• [WHAT YOU SHOULD DO]: Word for word, repeat the records, leaving every picture behind.

• [EXCERPTED RECORDS]:
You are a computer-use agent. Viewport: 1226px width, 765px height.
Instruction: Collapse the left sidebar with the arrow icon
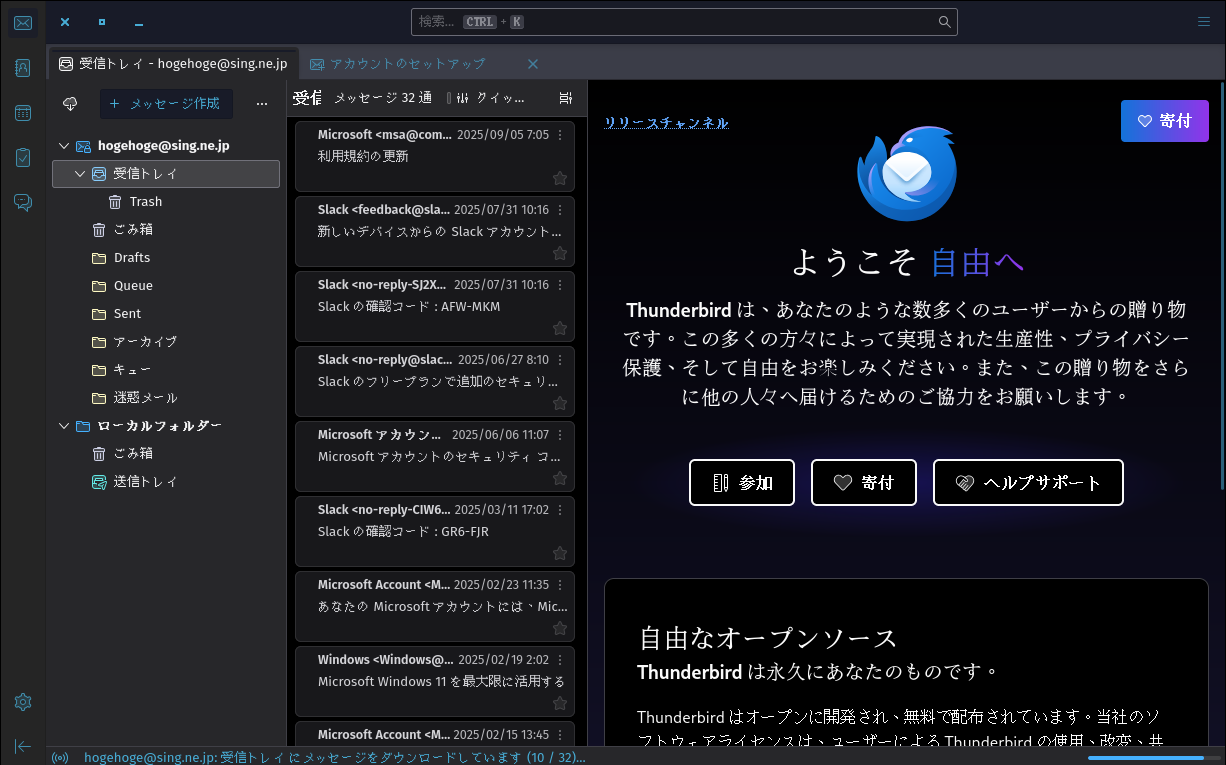(22, 746)
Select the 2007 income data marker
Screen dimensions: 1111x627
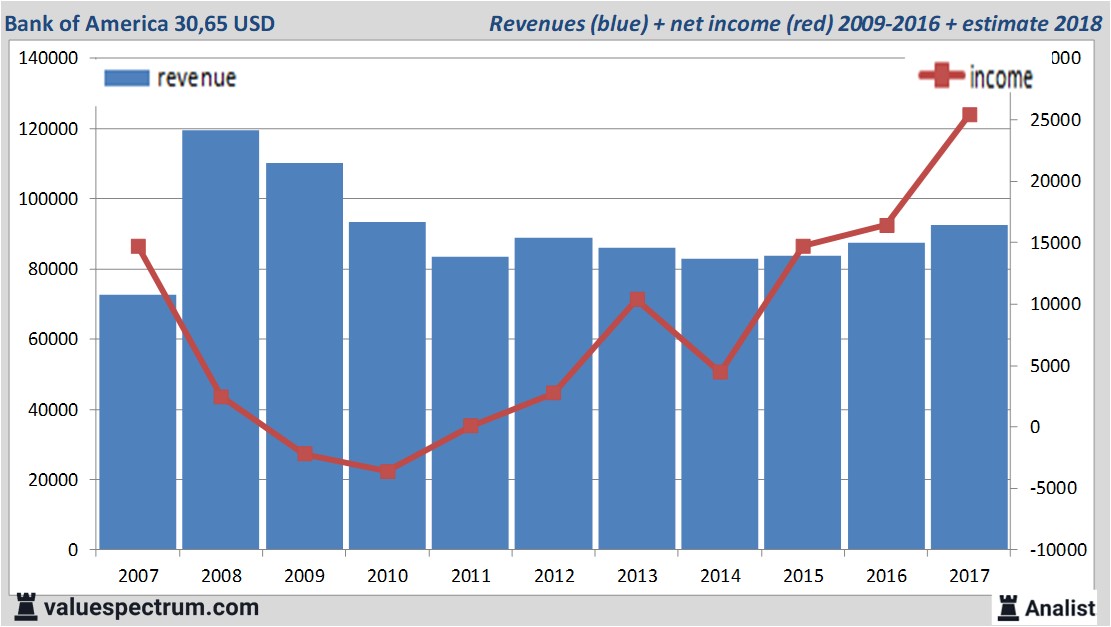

• [YOUR RESPONSE]:
You are a computer-use agent. Viewport: 1226px width, 765px height.
Instruction: Collapse the left sidebar with the arrow icon
(22, 746)
Select the 2007 income data marker
Screen dimensions: 1111x627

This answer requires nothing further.